**Problem requirements:**
Reproduce the data starting at the line that contains "Task: Click the Title text field" and ending at the line that contains "click(x=1352, y=33)", swapping "Today" for "Now" and keeping everything else the same.

(Records in a dataset)
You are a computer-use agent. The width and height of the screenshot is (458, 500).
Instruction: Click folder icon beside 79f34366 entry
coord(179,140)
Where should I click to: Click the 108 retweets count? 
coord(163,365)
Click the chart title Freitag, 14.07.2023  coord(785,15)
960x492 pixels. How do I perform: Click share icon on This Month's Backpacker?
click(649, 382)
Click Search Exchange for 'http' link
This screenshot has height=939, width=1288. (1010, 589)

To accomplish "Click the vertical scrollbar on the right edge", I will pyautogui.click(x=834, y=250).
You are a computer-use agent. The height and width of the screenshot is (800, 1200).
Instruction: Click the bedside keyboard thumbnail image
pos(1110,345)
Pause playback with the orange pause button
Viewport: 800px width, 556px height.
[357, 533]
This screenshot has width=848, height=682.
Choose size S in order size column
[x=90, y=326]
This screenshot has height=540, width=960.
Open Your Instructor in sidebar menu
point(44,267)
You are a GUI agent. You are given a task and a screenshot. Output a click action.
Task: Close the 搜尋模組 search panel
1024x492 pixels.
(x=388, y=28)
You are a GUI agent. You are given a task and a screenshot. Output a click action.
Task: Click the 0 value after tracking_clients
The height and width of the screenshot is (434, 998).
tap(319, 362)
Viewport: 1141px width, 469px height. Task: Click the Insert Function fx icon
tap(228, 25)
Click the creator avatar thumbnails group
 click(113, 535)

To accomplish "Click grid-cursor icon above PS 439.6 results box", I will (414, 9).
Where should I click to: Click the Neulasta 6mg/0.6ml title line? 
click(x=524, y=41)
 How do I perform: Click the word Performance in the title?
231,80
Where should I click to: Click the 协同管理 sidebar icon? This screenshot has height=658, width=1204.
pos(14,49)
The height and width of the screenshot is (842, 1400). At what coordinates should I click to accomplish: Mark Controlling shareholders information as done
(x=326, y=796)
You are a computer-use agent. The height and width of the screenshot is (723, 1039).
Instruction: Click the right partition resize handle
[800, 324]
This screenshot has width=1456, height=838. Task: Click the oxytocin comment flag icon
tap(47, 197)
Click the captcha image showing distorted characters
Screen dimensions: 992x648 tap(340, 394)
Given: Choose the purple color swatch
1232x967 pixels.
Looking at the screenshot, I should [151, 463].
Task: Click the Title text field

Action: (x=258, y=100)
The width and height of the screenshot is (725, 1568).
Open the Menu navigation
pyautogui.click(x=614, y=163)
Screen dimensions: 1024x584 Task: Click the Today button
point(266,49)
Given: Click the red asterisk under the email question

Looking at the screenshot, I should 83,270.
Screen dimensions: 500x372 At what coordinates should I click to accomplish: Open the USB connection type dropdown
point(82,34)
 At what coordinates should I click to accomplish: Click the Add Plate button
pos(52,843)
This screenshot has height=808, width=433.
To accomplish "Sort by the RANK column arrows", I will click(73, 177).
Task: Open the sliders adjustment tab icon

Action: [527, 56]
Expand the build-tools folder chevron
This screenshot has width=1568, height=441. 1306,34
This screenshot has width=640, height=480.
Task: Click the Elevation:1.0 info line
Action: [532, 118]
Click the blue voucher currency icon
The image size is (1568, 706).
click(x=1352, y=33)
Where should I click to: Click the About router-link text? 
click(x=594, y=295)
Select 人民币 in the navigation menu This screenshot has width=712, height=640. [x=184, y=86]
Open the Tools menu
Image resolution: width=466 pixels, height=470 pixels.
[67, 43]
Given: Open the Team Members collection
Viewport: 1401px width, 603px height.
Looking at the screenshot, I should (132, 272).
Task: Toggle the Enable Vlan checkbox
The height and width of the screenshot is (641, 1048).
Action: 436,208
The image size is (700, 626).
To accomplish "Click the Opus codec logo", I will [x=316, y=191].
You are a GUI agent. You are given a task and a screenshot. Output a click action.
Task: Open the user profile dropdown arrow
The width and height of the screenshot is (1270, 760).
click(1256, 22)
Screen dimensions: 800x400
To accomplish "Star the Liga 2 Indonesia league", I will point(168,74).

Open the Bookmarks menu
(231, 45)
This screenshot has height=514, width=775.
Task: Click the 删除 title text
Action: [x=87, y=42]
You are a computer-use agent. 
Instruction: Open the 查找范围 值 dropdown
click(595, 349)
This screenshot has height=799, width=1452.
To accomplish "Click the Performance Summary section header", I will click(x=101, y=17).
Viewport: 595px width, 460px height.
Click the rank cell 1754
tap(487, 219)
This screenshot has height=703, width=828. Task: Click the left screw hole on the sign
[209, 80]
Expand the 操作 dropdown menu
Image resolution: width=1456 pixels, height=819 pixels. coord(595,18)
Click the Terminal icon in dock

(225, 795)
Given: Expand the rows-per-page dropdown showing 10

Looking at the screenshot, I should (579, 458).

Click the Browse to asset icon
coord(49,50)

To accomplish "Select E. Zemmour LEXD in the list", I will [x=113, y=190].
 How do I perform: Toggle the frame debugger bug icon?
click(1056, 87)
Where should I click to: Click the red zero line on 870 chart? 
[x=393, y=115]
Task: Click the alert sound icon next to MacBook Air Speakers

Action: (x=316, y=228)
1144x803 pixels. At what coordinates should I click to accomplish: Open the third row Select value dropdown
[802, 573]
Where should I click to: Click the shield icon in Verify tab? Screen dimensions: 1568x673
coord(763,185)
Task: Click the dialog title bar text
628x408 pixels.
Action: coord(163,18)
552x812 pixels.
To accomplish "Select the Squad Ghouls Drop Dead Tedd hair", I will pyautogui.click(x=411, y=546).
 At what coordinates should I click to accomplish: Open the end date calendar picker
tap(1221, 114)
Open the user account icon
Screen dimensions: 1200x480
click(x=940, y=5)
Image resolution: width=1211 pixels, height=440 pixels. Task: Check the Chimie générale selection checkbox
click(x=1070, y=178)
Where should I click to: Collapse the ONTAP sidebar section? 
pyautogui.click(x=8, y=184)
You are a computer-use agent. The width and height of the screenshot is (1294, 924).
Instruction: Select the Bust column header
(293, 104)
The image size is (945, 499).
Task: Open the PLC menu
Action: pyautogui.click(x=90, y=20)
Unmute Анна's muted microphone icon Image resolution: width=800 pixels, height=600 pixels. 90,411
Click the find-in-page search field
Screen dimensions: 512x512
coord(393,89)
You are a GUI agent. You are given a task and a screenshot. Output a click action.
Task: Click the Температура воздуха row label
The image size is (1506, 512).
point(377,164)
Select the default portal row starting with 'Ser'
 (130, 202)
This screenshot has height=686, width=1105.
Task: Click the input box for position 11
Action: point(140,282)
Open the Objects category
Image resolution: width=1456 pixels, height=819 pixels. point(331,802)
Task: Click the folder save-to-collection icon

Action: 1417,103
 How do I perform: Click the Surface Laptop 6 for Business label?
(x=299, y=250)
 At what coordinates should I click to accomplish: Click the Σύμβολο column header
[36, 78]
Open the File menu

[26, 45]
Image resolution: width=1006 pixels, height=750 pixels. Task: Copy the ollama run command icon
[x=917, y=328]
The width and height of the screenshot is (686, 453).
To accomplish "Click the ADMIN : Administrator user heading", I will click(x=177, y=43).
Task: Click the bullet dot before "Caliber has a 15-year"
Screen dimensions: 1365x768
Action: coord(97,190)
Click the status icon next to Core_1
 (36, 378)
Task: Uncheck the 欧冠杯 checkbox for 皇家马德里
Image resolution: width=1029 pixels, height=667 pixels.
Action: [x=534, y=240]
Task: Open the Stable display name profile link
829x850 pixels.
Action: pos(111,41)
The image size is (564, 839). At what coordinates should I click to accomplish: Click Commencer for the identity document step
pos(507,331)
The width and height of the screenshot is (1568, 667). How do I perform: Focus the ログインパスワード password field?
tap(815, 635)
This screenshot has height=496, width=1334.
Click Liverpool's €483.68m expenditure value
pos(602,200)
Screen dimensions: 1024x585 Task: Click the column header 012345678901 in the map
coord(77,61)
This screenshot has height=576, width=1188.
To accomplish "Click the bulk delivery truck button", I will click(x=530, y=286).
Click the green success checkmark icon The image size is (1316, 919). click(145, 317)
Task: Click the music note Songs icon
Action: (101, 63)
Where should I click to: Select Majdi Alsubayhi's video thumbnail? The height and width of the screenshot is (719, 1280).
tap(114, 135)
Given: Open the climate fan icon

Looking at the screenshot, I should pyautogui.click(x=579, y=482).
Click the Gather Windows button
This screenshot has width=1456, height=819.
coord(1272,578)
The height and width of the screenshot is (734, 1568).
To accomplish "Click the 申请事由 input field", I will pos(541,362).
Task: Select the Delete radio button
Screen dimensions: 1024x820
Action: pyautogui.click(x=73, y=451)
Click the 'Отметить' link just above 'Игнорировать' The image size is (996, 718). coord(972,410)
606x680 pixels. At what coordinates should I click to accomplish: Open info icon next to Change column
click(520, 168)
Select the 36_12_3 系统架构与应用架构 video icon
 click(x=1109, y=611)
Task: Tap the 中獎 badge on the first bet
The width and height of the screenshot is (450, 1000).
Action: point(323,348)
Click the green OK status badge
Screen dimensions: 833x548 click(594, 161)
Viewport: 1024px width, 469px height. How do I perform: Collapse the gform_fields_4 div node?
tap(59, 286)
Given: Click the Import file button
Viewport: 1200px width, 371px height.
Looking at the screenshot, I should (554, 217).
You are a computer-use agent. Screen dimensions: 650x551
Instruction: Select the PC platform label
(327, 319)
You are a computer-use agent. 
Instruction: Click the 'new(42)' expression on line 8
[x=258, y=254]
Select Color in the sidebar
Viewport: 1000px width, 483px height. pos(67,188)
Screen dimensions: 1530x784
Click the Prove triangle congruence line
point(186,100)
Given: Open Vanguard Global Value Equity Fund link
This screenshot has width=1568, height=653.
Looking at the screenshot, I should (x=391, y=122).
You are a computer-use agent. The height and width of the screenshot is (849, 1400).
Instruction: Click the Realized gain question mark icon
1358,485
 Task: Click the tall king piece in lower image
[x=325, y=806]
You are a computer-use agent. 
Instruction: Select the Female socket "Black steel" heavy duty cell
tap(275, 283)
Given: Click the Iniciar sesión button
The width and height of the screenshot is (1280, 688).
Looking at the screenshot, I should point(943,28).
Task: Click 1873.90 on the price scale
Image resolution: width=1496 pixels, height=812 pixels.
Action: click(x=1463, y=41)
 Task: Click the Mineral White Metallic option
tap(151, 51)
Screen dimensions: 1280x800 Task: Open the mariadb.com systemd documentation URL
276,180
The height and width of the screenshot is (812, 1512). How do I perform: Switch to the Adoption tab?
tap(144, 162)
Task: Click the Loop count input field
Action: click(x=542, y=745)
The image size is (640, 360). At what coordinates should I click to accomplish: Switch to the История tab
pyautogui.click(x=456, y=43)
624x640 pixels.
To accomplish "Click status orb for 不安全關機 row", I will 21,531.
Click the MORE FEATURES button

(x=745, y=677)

**Task solution:**
Task: Click the Title text field

Action: (x=258, y=100)
The width and height of the screenshot is (725, 1568).
Open the Menu navigation
pyautogui.click(x=614, y=163)
Screen dimensions: 1024x584 Task: Click the Now button
point(266,49)
Given: Click the red asterisk under the email question

Looking at the screenshot, I should 83,270.
Screen dimensions: 500x372 At what coordinates should I click to accomplish: Open the USB connection type dropdown
point(82,34)
 At what coordinates should I click to accomplish: Click the Add Plate button
pos(52,843)
This screenshot has height=808, width=433.
To accomplish "Sort by the RANK column arrows", I will click(73, 177).
Task: Open the sliders adjustment tab icon

Action: [527, 56]
Expand the build-tools folder chevron
This screenshot has width=1568, height=441. 1306,34
This screenshot has width=640, height=480.
Task: Click the Elevation:1.0 info line
Action: [532, 118]
Click the blue voucher currency icon
The image size is (1568, 706).
click(x=1352, y=33)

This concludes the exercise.